The unreasonably comprehensive performance analysis kit for Django

View project onGitHub

Django-live-profiler is a low-overhead data access and code profiler for Django-based applications.


Profiling web applications on a development environment often produces misleading results due to different patterns in the data, different patterns in user behavior and differences in infrastructure.

All existing DB access profiling solutions for Django seem to be focusing on a single request.
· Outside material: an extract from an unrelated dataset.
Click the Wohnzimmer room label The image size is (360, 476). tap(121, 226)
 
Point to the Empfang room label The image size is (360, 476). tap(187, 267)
However, in the real world certain queries might be negligible in a single request while still putting a considerable strain the database across all requests.

django-live-profiler aims to solve these issues by collecting database usage data from a live application.


  • Low overhead
  • Application-wide profiling
  • SQL profiler
  • Python code profiling (statistical, using statprof)
  • Built-in visualization



  1. Run pip install django-live-profiler
  2. Add 'profiler' app to INSTALLED_APPS
  3. Add 'profiler.middleware.ProfilerMiddleware' to MIDDLEWARE_CLASSES
  4. Optionally add 'profiler.middleware.StatProfMiddleware' to MIDDLEWARE_CLASSES to enable Python code statistical profiling (using statprof). WARNING: this is an experimental feature, beware of possible incorrect output.
  5. Add url(r'^profiler/', include('profiler.urls')) to your urlconf


In order to start gathering data you need to start the aggregation server:

 $ aggregated --host --port 5556

Visit for results.


Contributions are welcome via GitHub pull requests.